George Daney

No. 60
- Position: Guard

Personal information
- Born: September 2, 1946 Washington, Pennsylvania, U.S.
- Died: February 15, 1990 (aged 43) Raytown, Missouri, U.S.
- Listed height: 6 ft 4 in (1.93 m)
- Listed weight: 240 lb (109 kg)

Career information
- High school: Avella (Avella, Pennsylvania)
- College: UTEP
- NFL draft: 1968: 1st round, 22nd overall pick

Career history
- Kansas City Chiefs (1968–1974);

Awards and highlights
- Super Bowl champion (IV); AFL champion (1969);

Career NFL/AFL statistics
- Games played: 97
- Games started: 29
- Fumble recoveries: 2
- Touchdowns: 1
- Stats at Pro Football Reference

= George Daney =

American football player (1946–1990)

George Anthony Daney (September 2, 1946 - February 15, 1990) was an American professional football guard.

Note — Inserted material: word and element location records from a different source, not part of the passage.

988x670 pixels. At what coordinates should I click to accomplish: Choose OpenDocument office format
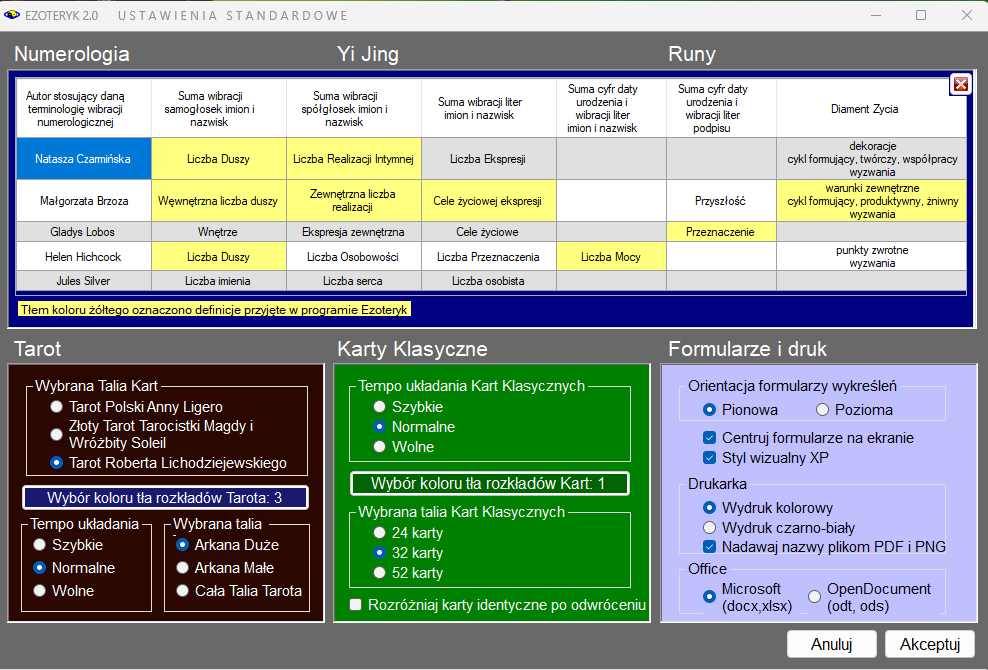[814, 597]
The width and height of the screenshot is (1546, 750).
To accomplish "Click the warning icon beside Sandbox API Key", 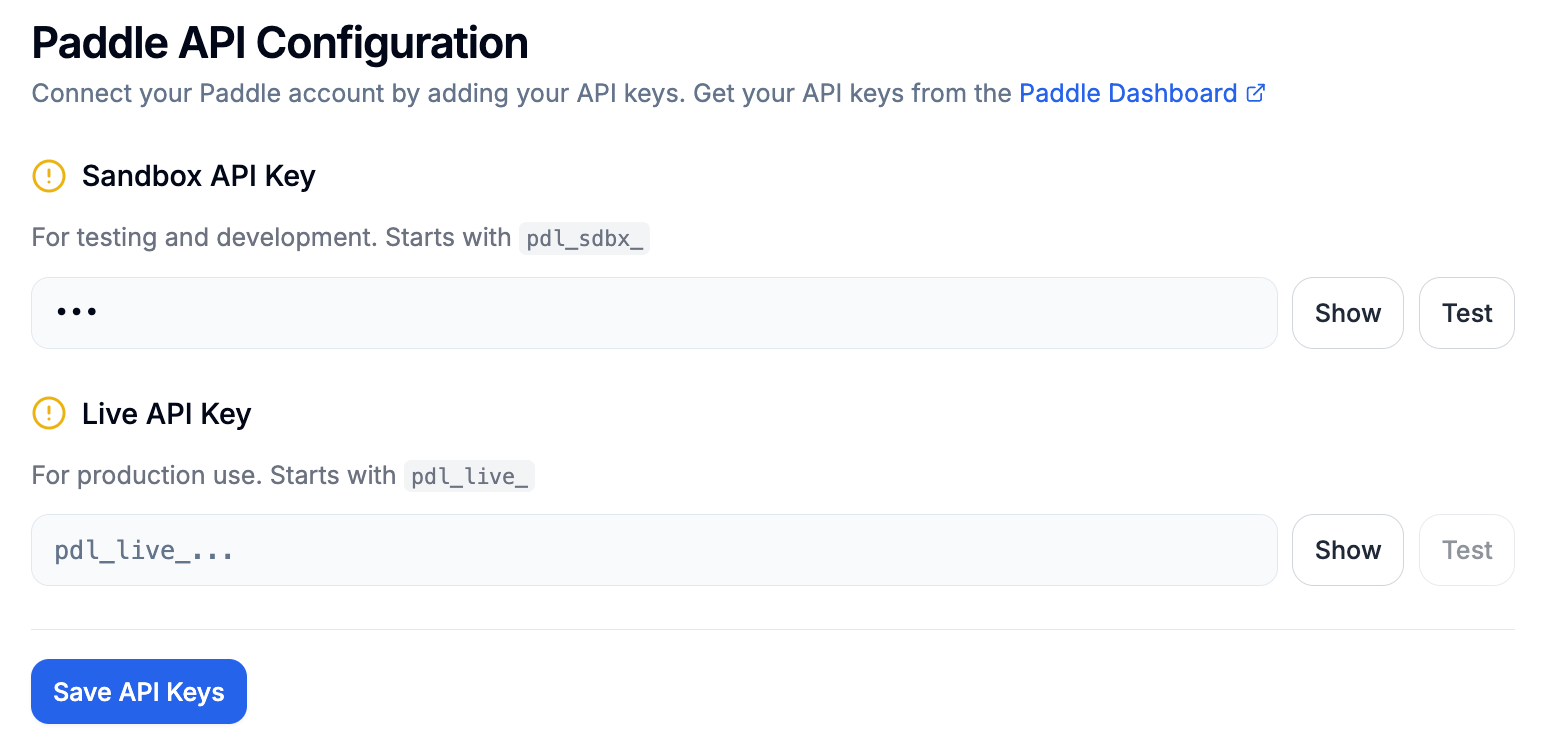I will 49,176.
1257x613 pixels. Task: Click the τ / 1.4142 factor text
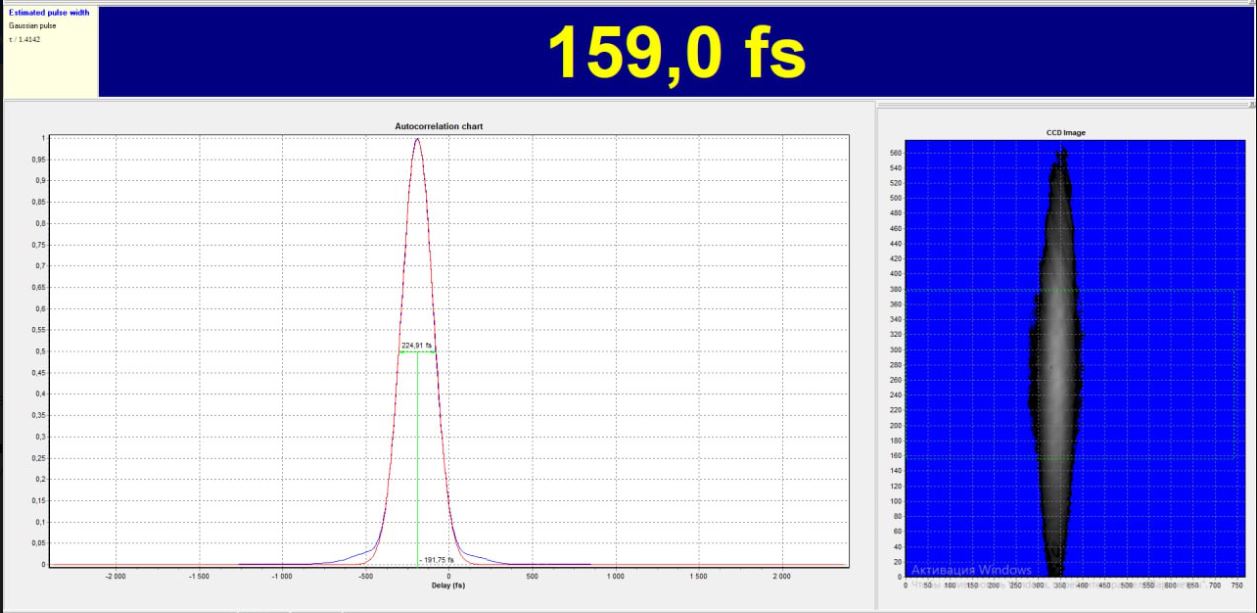[26, 39]
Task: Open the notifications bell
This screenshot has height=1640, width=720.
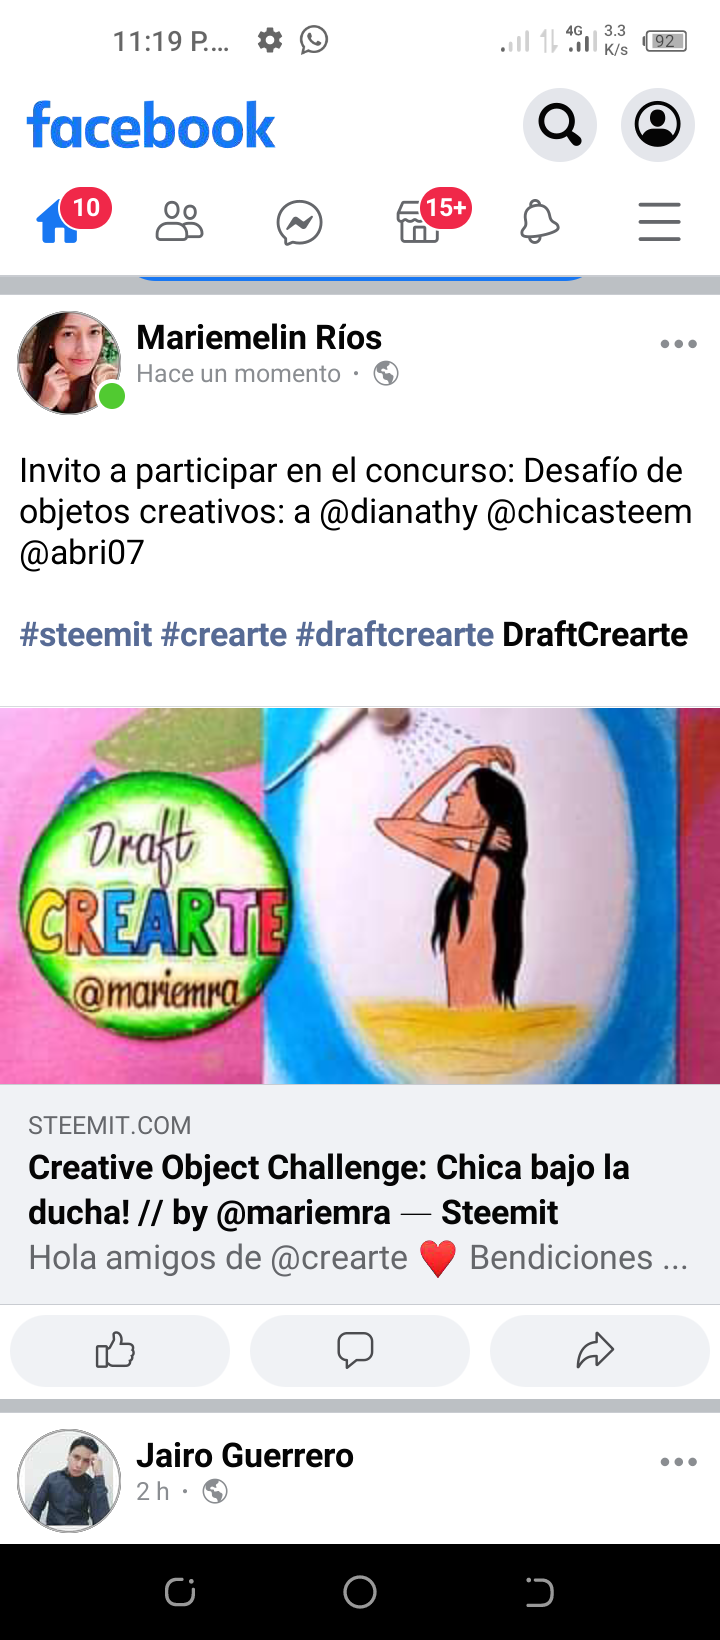Action: point(539,221)
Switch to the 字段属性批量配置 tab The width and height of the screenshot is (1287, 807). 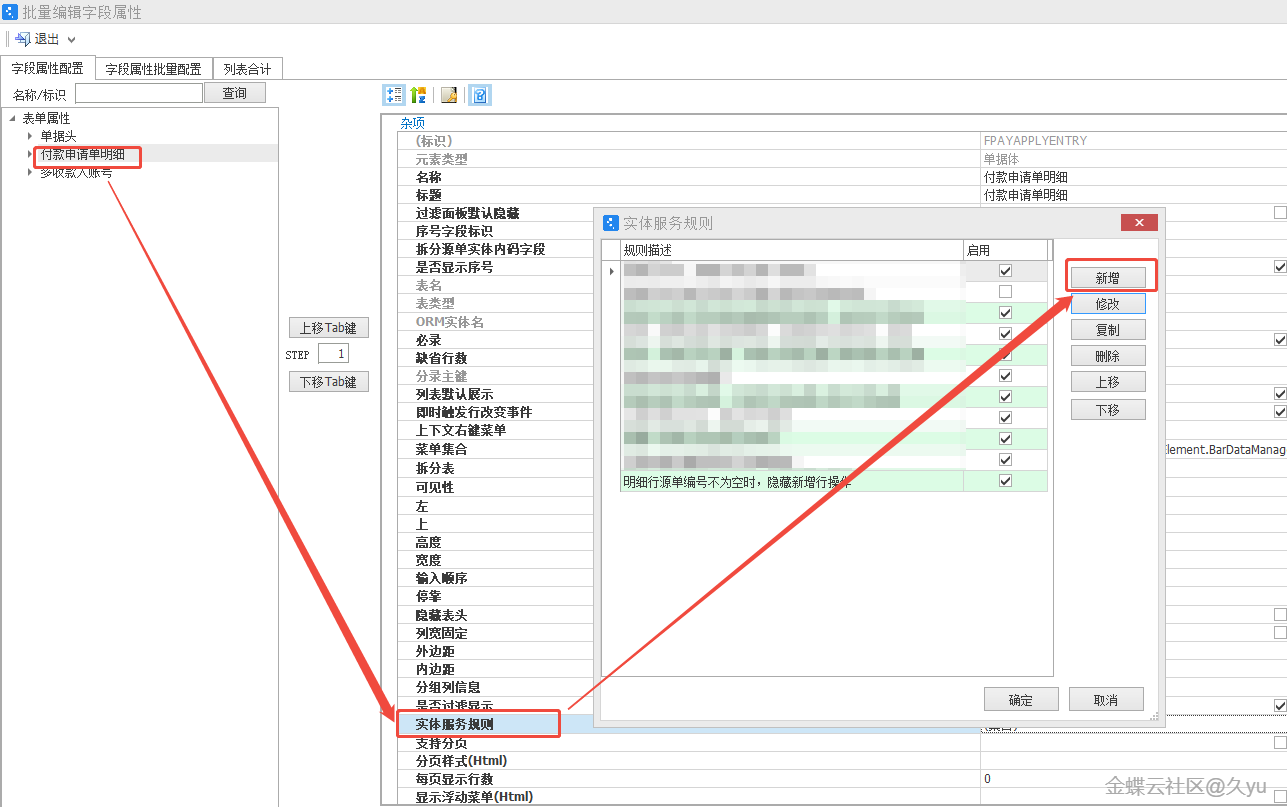point(154,69)
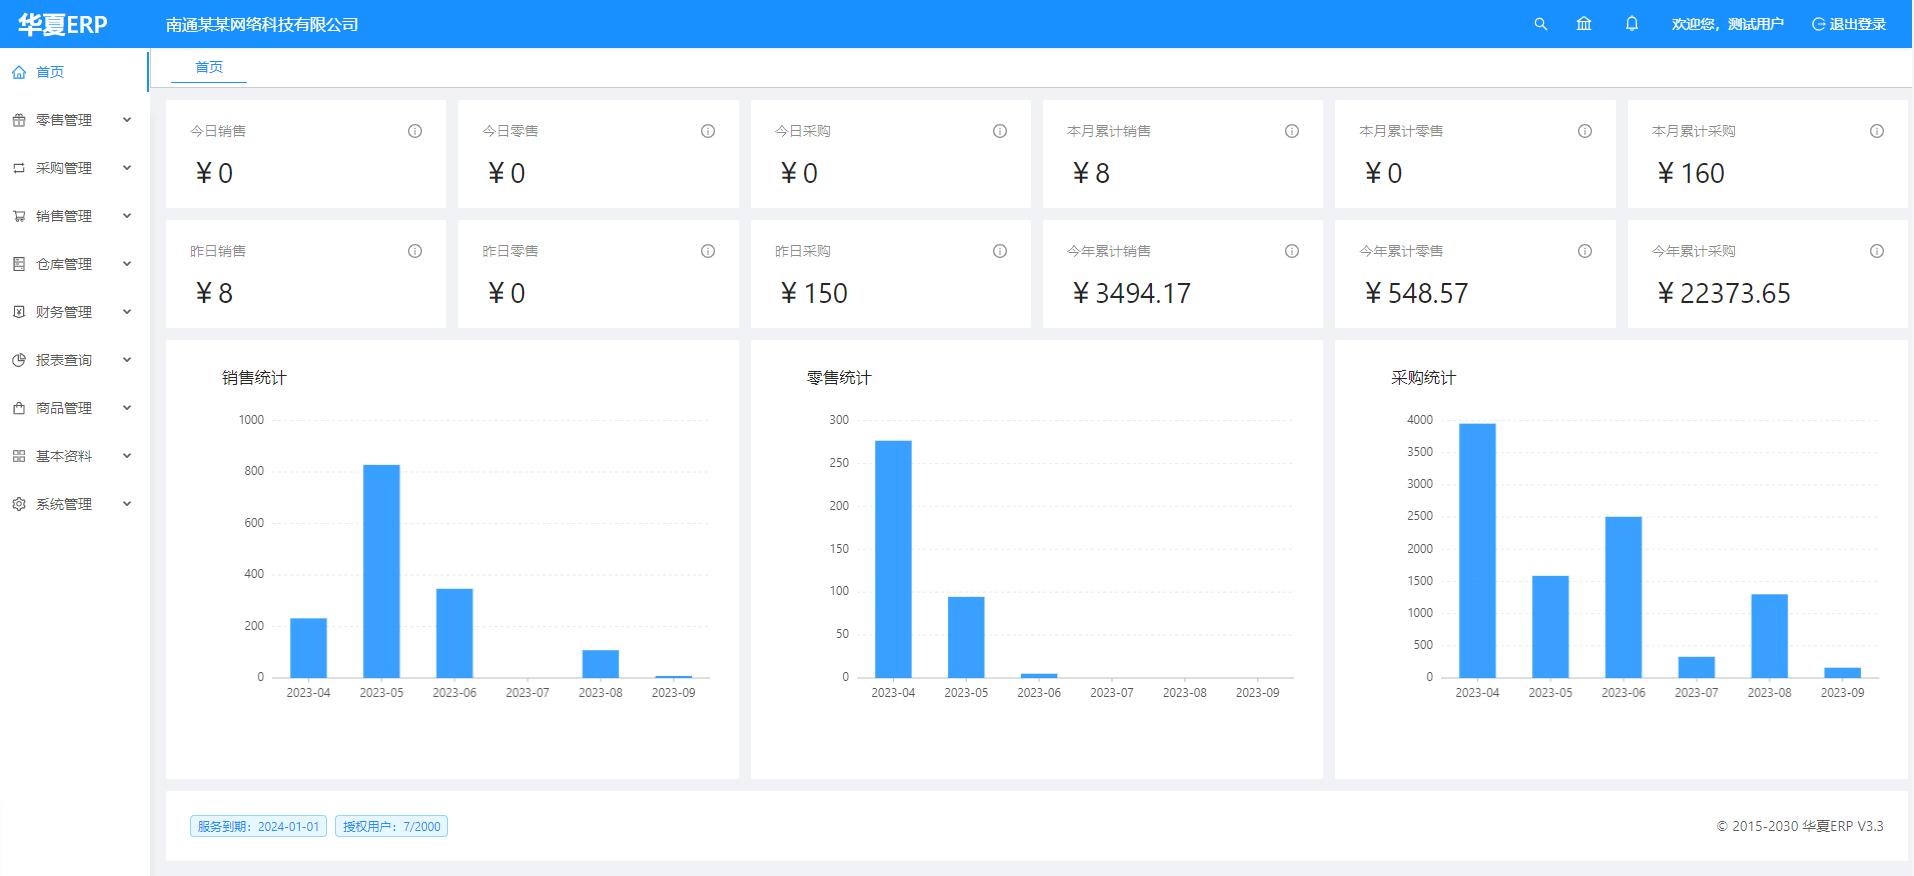Click the 服务到期 2024-01-01 tag
This screenshot has width=1914, height=876.
258,826
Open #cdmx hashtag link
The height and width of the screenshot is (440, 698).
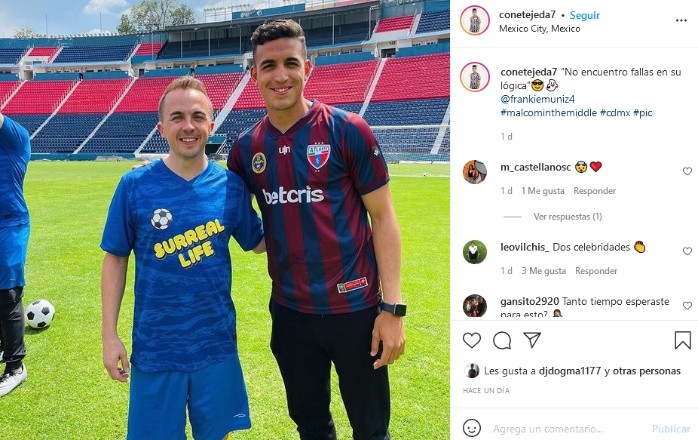[615, 113]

He played college football at the University of Texas at El Paso. He was drafted in the first round of the joint 1968 AFL/NFL draft by the Kansas City Chiefs.

==College career==
Daney committed to Texas Western College of the University of Texas (Texas Western) out of high school. His sophomore year he helped lead the Miners to a Sun Bowl victory over cross-state team TCU. His senior the school changed its name to its current name, the University of Texas at El Paso, frequently shortened to UTEP. That season, he helped lead the Miners to another Sun Bowl victory over Ole Miss.

==Professional career==
He was drafted by the Kansas City Chiefs with the 22nd overall pick in the first round of the joint 1968 AFL/NFL draft. He won Super Bowl IV in 1970. He spent his entire seven year career with the Chiefs playing for Hall of Fame coach Hank Stram every season of his career.

==Post-football career==
Following his retirement from football, Daney worked in advertising.

==Death==
He died from carbon monoxide poisoning on February 15, 1990. His wife found him dead in their garage. He had been working on his car.